Thin Black Duke was not only 10 years in the making, it was also fucking expensive. After the band’s label, Hydra Head, scaled back dramatically on its release activity and there was little concrete interest elsewhere, they started opening up their own billfolds – because nothing stops Oxbow’s creative wellspring. They spent $40,000 of their own money before Hydra Head agreed to help with the manufacturing home stretch and distribution (a crowdfunding campaign designed to recoup half their initial losses raised over $6,000 from more enthusiastic fans). In throwing your heart and soul into decades of indescribable inaccessibility, none of this should be surprising. If one thing can be nailed down about Oxbow, it’s that its members share a near-pathological dedication and commitment to their craft. And when you exhibit that amount of devotion, punters will cotton on to return that allegiance in kind.

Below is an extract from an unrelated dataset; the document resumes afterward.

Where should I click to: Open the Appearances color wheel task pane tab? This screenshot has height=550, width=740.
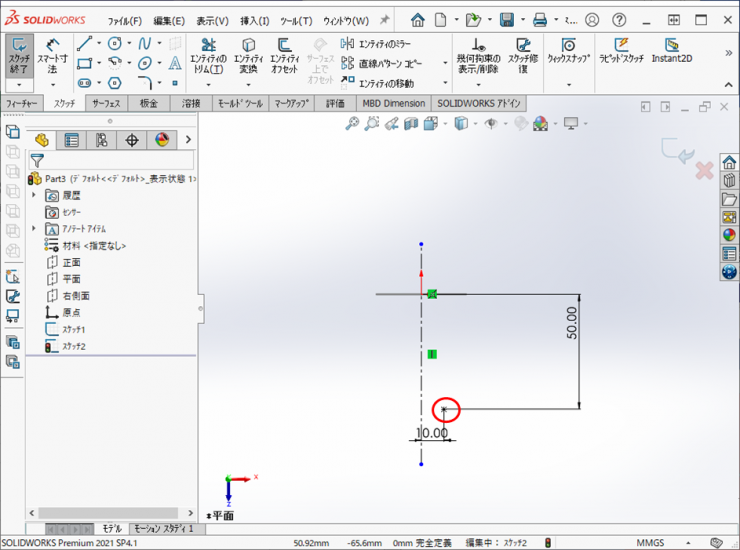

“This is our obsession,” enthuses Eugene, “but while you’re on your way to enjoying it, deriding it, not enjoying it, stealing it, recommending it, talking shit about it, know that the way it’s created is not magic. The surprising thing is that while we’ve only gotten $6,000 of our goal, it’s been wonderful to see the responses of people, to hear the stories about why they chose to give and what the music meant to them. Crowdfunding was the most honest thing anyone making music could have done.”
“My main concern with the extended creation process is the potential limitation this puts on what we can create,” concludes Dan about the decade that’s past and the ones to come. “At one per decade, there might not be too many Oxbow records left. On the other hand, the ideas flow profusely, we record lots of stuff, we would like to get more of what we do out there, and in the past we’ve worked much more quickly. All these things point to an unpredictable schedule. I’m pretty sure we’ll release more music in the next half-decade. There are also an infinite number of factors that could, at any instant in time, cause one or more of us to not be able to make music. Hopefully, these forces will stay at bay for a while.”
THIN BLACK DUKE IS RELEASED ON MAY 5 VIA HYDRA HEAD
Author & Punisher
Three of Eugene Robinson’s literary pursuits
A LONG SLOW SCREW (2009)
This novel was Eugene’s homage to Spillane, Tarantino and his own formative years in 70s NYC. A jewellery heist goes wrong, the violence is brutal and it’s like the characters were poured straight from the streets onto the page, but only in Eugene’s world and mind would the most brutal of NYC gangs be comprised entirely of gay dudes.
FIGHT (2010)
Subtitled Everything You Ever Wanted To Know About Ass-kicking But Were Afraid You’d Get Your Ass Kicked For Asking, Fight examines Eugene’s love of fisticuffs of all varieties. From traditional venues like boxing rings, MMA octagons and ice hockey rinks to his shadowy flight into an underworld involving secret government agencies and prisons, Eugene knuckles up and makes getting KO’d more fun than it should be. Includes the chapter ‘So: You’ve Been Stabbed’.
THE INIMITABLE SOUNDS OF LOVE: A THREESOME IN FOUR ACTS (2013)
We’ve all done some stupid things (and people) when the blood flows from brain to bits and Eugene’s (yet to be staged) play gives us 50-odd pages of comfort that we’re not alone.